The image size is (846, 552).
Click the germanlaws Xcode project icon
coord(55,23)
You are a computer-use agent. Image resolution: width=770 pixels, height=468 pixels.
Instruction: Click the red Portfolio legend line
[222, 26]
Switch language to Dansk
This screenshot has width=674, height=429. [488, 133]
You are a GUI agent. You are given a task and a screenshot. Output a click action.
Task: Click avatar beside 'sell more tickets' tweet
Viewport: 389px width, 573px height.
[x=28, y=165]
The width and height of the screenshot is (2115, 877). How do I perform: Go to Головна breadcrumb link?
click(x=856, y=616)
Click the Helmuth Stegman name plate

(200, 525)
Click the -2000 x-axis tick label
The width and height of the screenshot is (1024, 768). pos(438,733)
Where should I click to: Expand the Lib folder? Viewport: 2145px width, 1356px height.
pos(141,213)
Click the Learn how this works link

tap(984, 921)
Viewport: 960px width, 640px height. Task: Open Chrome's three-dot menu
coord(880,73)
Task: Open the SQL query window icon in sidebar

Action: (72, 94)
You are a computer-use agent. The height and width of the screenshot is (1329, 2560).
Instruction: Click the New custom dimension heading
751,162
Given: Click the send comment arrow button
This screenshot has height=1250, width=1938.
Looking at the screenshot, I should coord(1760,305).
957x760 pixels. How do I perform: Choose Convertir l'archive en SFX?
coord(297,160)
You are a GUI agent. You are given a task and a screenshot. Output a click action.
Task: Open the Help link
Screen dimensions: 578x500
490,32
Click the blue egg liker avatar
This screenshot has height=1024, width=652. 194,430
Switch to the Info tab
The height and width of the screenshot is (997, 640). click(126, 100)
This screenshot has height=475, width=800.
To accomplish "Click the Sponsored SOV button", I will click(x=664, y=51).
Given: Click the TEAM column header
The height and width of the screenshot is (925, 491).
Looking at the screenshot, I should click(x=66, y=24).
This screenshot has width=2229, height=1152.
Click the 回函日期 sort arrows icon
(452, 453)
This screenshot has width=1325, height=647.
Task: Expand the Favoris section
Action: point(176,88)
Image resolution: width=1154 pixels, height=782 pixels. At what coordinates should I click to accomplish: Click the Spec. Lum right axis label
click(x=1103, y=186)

REQUEST »
Write out again, unchanged, everything from the line containing "Image resolution: width=1154" down to the end of the rows, including both of those ends.

EXPECTED ANSWER »
Image resolution: width=1154 pixels, height=782 pixels. At what coordinates should I click to accomplish: Click the Spec. Lum right axis label
click(x=1103, y=186)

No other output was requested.